#### [Written problem]
Rewrite all of the entries below, replacing every "computer-use agent" with "screen assistant" and leaving everything else untouched.

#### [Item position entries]

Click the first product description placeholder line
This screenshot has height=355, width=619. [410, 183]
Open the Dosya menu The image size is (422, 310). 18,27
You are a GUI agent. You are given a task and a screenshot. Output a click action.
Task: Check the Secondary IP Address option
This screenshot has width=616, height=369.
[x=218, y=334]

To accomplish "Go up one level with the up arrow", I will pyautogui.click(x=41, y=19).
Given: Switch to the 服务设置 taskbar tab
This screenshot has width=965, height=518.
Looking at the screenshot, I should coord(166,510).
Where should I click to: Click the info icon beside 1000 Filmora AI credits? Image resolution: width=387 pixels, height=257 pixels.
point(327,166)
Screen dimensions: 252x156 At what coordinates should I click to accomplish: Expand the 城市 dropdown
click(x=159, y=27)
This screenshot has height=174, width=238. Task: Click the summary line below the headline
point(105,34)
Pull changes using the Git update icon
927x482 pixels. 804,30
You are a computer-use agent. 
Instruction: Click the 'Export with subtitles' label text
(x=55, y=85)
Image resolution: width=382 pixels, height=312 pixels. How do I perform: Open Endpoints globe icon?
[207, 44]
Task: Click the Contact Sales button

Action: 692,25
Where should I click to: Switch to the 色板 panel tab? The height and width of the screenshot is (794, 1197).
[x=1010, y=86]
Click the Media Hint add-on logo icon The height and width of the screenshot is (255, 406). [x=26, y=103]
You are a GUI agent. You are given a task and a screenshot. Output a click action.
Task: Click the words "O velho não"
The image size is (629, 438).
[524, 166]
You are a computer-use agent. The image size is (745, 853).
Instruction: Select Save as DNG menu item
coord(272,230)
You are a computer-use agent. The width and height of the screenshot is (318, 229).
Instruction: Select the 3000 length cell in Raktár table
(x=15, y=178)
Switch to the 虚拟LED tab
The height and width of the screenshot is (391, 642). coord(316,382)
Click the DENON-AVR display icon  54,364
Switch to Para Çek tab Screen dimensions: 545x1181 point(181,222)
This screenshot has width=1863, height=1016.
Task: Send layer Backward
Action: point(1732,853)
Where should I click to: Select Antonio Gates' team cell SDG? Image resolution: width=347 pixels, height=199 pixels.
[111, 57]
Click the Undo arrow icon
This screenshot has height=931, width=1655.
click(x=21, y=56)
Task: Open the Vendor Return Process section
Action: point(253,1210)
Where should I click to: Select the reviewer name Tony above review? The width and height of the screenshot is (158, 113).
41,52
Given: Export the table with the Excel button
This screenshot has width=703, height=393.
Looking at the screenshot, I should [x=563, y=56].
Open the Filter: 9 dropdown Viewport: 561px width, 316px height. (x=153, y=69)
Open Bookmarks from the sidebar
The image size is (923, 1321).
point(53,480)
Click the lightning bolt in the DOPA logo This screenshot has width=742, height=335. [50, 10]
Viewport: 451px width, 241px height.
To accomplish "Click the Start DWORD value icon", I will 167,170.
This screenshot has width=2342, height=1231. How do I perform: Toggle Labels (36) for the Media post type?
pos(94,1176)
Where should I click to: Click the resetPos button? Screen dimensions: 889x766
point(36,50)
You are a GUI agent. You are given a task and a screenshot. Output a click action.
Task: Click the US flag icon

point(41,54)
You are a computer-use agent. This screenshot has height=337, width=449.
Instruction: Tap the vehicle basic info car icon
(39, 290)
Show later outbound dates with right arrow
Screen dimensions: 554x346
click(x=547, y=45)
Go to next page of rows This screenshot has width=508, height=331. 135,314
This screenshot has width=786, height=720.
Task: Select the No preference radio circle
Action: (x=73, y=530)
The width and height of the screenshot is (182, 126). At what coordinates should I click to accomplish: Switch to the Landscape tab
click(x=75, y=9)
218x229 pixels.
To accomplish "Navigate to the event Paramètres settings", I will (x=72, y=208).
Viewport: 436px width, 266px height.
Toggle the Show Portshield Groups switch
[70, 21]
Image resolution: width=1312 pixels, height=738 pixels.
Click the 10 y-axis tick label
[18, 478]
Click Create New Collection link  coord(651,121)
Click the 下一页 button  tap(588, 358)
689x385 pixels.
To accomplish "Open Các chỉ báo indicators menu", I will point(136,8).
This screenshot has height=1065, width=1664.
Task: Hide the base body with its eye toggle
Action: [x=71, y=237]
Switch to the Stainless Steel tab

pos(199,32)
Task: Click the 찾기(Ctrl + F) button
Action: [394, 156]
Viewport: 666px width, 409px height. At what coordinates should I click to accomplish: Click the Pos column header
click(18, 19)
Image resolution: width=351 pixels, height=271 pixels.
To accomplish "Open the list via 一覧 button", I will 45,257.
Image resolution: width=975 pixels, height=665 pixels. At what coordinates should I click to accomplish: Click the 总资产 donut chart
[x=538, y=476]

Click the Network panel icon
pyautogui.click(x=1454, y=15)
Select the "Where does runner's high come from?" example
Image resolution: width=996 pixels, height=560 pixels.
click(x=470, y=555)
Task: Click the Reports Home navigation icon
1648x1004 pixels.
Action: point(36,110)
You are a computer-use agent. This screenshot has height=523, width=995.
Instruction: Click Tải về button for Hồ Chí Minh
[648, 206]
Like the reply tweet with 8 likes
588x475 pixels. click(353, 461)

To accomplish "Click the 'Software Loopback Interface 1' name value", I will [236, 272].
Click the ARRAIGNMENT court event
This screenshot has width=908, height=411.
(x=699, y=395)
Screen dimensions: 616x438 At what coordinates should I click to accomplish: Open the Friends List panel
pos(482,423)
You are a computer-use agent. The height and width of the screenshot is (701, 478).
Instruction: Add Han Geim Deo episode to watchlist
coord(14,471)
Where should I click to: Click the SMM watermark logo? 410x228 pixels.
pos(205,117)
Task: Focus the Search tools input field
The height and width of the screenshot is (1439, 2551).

#### [Answer below]
Click the first product description placeholder line
This screenshot has height=355, width=619. [410, 183]
Open the Dosya menu The image size is (422, 310). 18,27
You are a GUI agent. You are given a task and a screenshot. Output a click action.
Task: Check the Secondary IP Address option
This screenshot has width=616, height=369.
[x=218, y=334]

To accomplish "Go up one level with the up arrow", I will pyautogui.click(x=41, y=19).
Given: Switch to the 服务设置 taskbar tab
This screenshot has width=965, height=518.
Looking at the screenshot, I should coord(166,510).
Where should I click to: Click the info icon beside 1000 Filmora AI credits? Image resolution: width=387 pixels, height=257 pixels.
point(327,166)
Screen dimensions: 252x156 At what coordinates should I click to accomplish: Expand the 城市 dropdown
click(x=159, y=27)
This screenshot has height=174, width=238. Task: Click the summary line below the headline
point(105,34)
Pull changes using the Git update icon
927x482 pixels. 804,30
You are a screen assistant. 
Instruction: Click the 'Export with subtitles' label text
(x=55, y=85)
Image resolution: width=382 pixels, height=312 pixels. How do I perform: Open Endpoints globe icon?
[207, 44]
Task: Click the Contact Sales button

Action: 692,25
Where should I click to: Switch to the 色板 panel tab? The height and width of the screenshot is (794, 1197).
[x=1010, y=86]
Click the Media Hint add-on logo icon The height and width of the screenshot is (255, 406). [x=26, y=103]
You are a GUI agent. You are given a task and a screenshot. Output a click action.
Task: Click the words "O velho não"
The image size is (629, 438).
[524, 166]
You are a screen assistant. The image size is (745, 853).
Instruction: Select Save as DNG menu item
coord(272,230)
You are a screen assistant. The width and height of the screenshot is (318, 229).
Instruction: Select the 3000 length cell in Raktár table
(x=15, y=178)
Switch to the 虚拟LED tab
The height and width of the screenshot is (391, 642). coord(316,382)
Click the DENON-AVR display icon  54,364
Switch to Para Çek tab Screen dimensions: 545x1181 point(181,222)
This screenshot has width=1863, height=1016.
Task: Send layer Backward
Action: point(1732,853)
Where should I click to: Select Antonio Gates' team cell SDG? Image resolution: width=347 pixels, height=199 pixels.
[111, 57]
Click the Undo arrow icon
This screenshot has height=931, width=1655.
click(x=21, y=56)
Task: Open the Vendor Return Process section
Action: point(253,1210)
Where should I click to: Select the reviewer name Tony above review? The width and height of the screenshot is (158, 113).
41,52
Given: Export the table with the Excel button
This screenshot has width=703, height=393.
Looking at the screenshot, I should [x=563, y=56].
Open the Filter: 9 dropdown Viewport: 561px width, 316px height. (x=153, y=69)
Open Bookmarks from the sidebar
The image size is (923, 1321).
point(53,480)
Click the lightning bolt in the DOPA logo This screenshot has width=742, height=335. [50, 10]
Viewport: 451px width, 241px height.
To accomplish "Click the Start DWORD value icon", I will 167,170.
This screenshot has width=2342, height=1231. How do I perform: Toggle Labels (36) for the Media post type?
pos(94,1176)
Where should I click to: Click the resetPos button? Screen dimensions: 889x766
point(36,50)
You are a GUI agent. You are given a task and a screenshot. Output a click action.
Task: Click the US flag icon

point(41,54)
You are a screen assistant. This screenshot has height=337, width=449.
Instruction: Tap the vehicle basic info car icon
(39, 290)
Show later outbound dates with right arrow
Screen dimensions: 554x346
click(x=547, y=45)
Go to next page of rows This screenshot has width=508, height=331. 135,314
This screenshot has width=786, height=720.
Task: Select the No preference radio circle
Action: (x=73, y=530)
The width and height of the screenshot is (182, 126). At what coordinates should I click to accomplish: Switch to the Landscape tab
click(x=75, y=9)
218x229 pixels.
To accomplish "Navigate to the event Paramètres settings", I will (x=72, y=208).
Viewport: 436px width, 266px height.
Toggle the Show Portshield Groups switch
[70, 21]
Image resolution: width=1312 pixels, height=738 pixels.
Click the 10 y-axis tick label
[18, 478]
Click Create New Collection link  coord(651,121)
Click the 下一页 button  tap(588, 358)
689x385 pixels.
To accomplish "Open Các chỉ báo indicators menu", I will point(136,8).
This screenshot has height=1065, width=1664.
Task: Hide the base body with its eye toggle
Action: [x=71, y=237]
Switch to the Stainless Steel tab

pos(199,32)
Task: Click the 찾기(Ctrl + F) button
Action: [394, 156]
Viewport: 666px width, 409px height. At what coordinates should I click to accomplish: Click the Pos column header
click(18, 19)
Image resolution: width=351 pixels, height=271 pixels.
To accomplish "Open the list via 一覧 button", I will 45,257.
Image resolution: width=975 pixels, height=665 pixels. At what coordinates should I click to accomplish: Click the 总资产 donut chart
[x=538, y=476]

Click the Network panel icon
pyautogui.click(x=1454, y=15)
Select the "Where does runner's high come from?" example
Image resolution: width=996 pixels, height=560 pixels.
click(x=470, y=555)
Task: Click the Reports Home navigation icon
1648x1004 pixels.
Action: point(36,110)
You are a screen assistant. This screenshot has height=523, width=995.
Instruction: Click Tải về button for Hồ Chí Minh
[648, 206]
Like the reply tweet with 8 likes
588x475 pixels. click(353, 461)

To accomplish "Click the 'Software Loopback Interface 1' name value", I will [236, 272].
Click the ARRAIGNMENT court event
This screenshot has width=908, height=411.
(x=699, y=395)
Screen dimensions: 616x438 At what coordinates should I click to accomplish: Open the Friends List panel
pos(482,423)
You are a screen assistant. The height and width of the screenshot is (701, 478).
Instruction: Add Han Geim Deo episode to watchlist
coord(14,471)
Where should I click to: Click the SMM watermark logo? 410x228 pixels.
pos(205,117)
Task: Focus the Search tools input field
The height and width of the screenshot is (1439, 2551).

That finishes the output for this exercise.